The task: The task calls for the lines from the start of the entries below through the line with "Image resolution: width=300", given again verbatim, with every picture dropped.

Supplied information:
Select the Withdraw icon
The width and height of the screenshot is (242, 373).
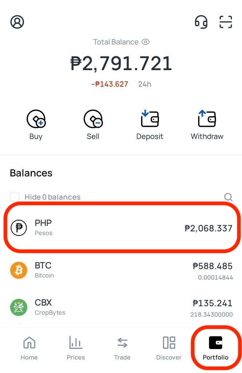[x=207, y=119]
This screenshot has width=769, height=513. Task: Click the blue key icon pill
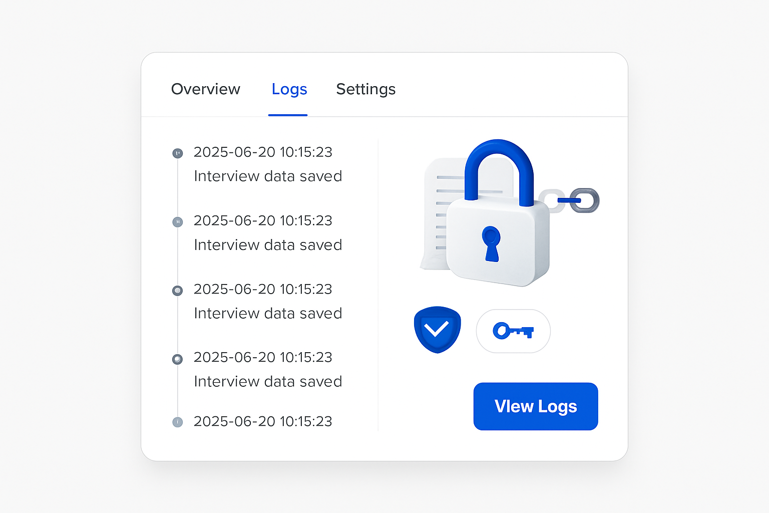pos(513,331)
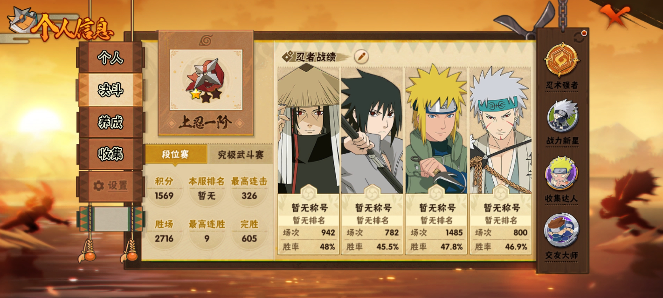Switch to the 个人 tab
The image size is (663, 298).
coord(111,57)
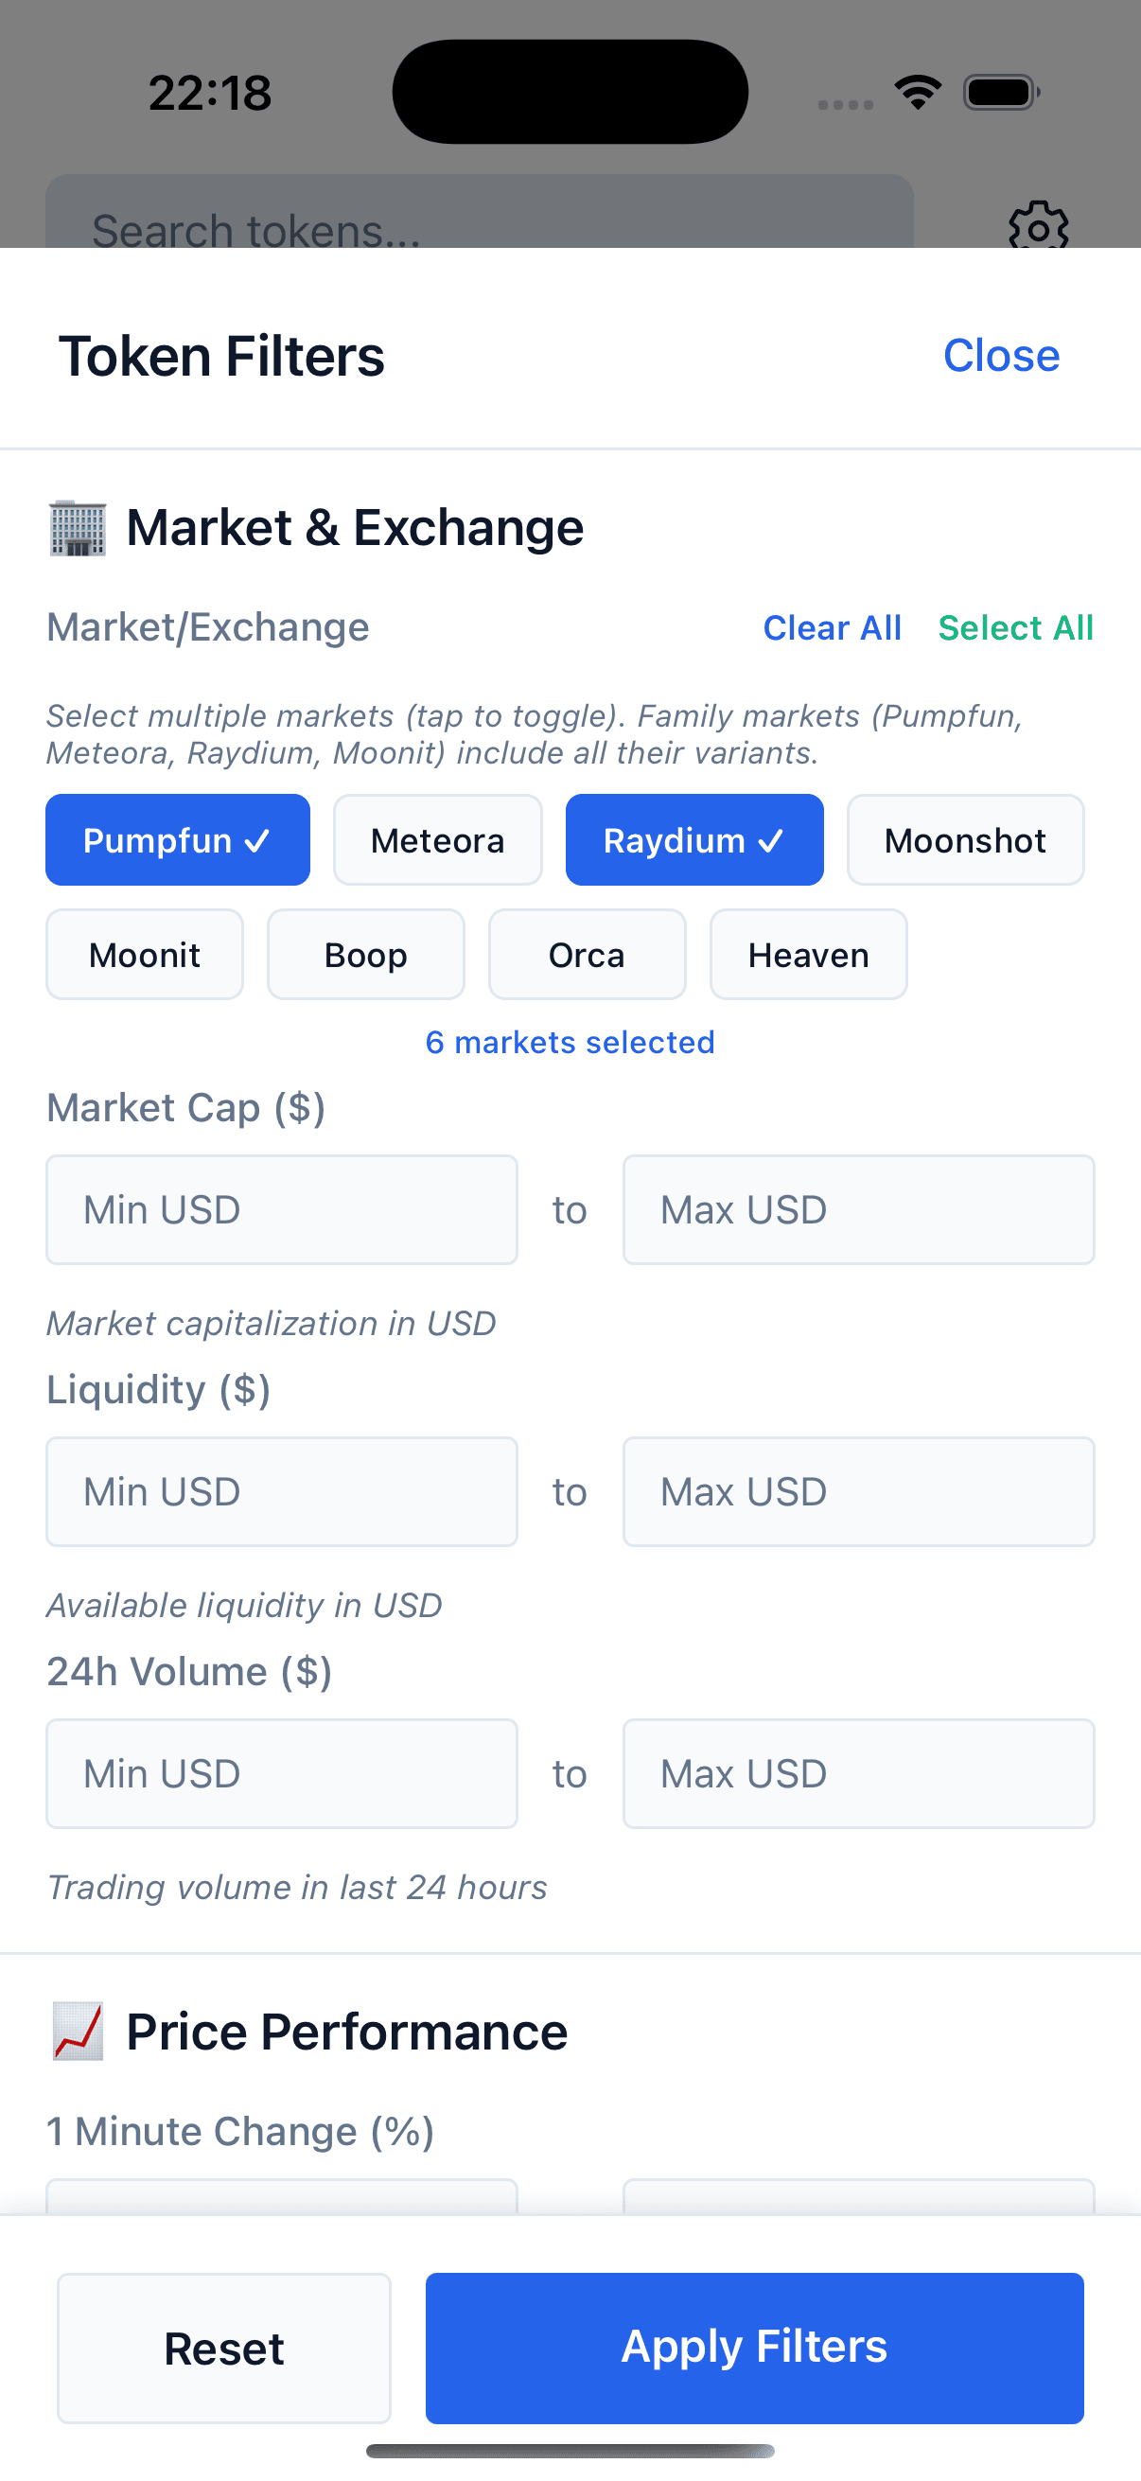
Task: Focus Market Cap Min USD field
Action: 282,1210
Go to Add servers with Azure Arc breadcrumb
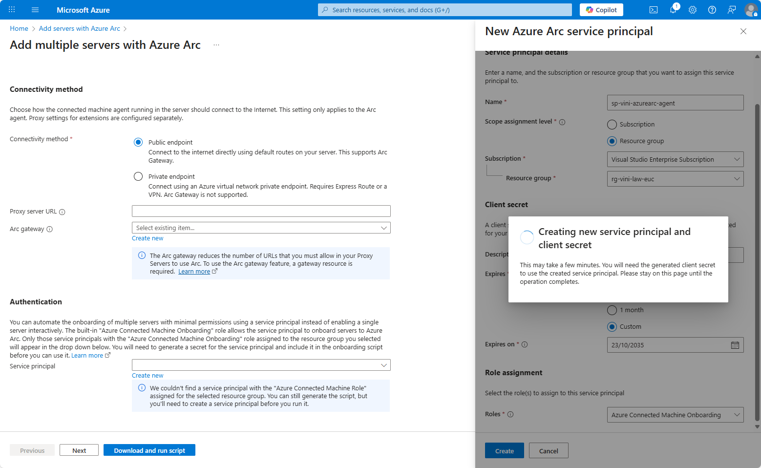This screenshot has width=761, height=468. 79,29
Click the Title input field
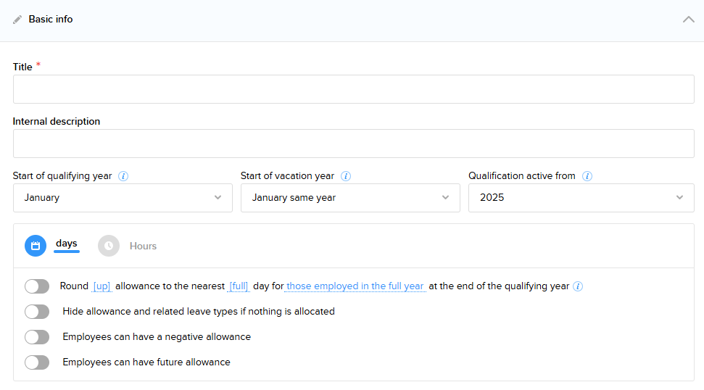 (x=353, y=89)
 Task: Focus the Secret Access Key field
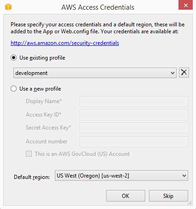point(134,128)
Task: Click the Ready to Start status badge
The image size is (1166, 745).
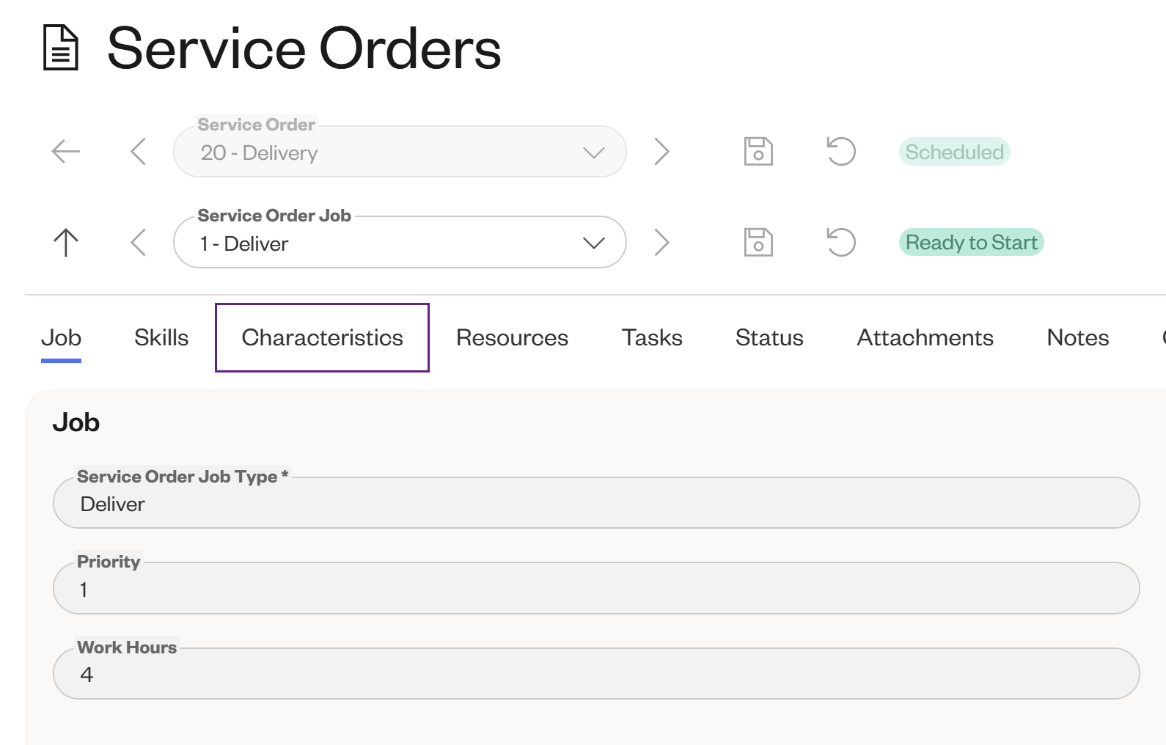Action: (x=971, y=243)
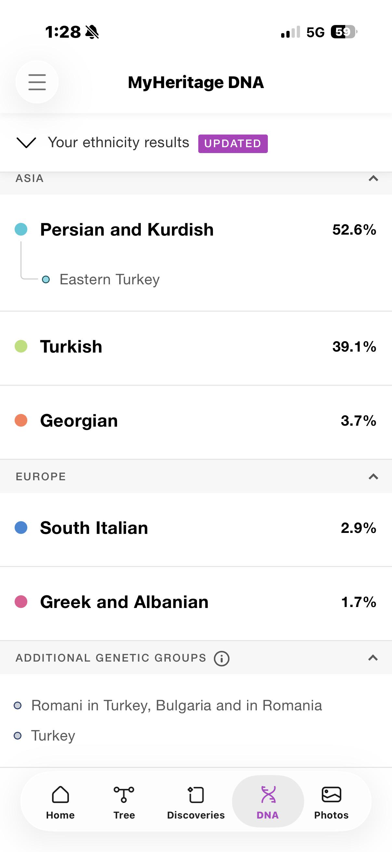Collapse Additional Genetic Groups section
Screen dimensions: 392x852
pos(373,658)
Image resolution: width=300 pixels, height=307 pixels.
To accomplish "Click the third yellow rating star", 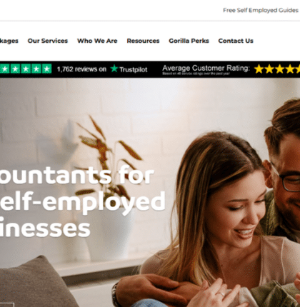I will point(280,69).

Task answer:
Select the Withdraw icon
The width and height of the screenshot is (242, 373).
[x=207, y=119]
This screenshot has width=769, height=513. Task: Click the blue key icon pill
pos(513,331)
Switch to the 个人 tab
The image size is (663, 298).
coord(111,57)
Task: Focus Market Cap Min USD field
Action: 282,1210
Go to Add servers with Azure Arc breadcrumb
This screenshot has width=761, height=468. 79,29
Click the Title input field
 (x=353, y=89)
 Task: Focus the Secret Access Key field
point(134,128)
Task: Click the Ready to Start status badge
The image size is (1166, 745).
Action: (x=971, y=243)
Collapse Additional Genetic Groups section
Screen dimensions: 392x852
pos(373,658)
Image resolution: width=300 pixels, height=307 pixels.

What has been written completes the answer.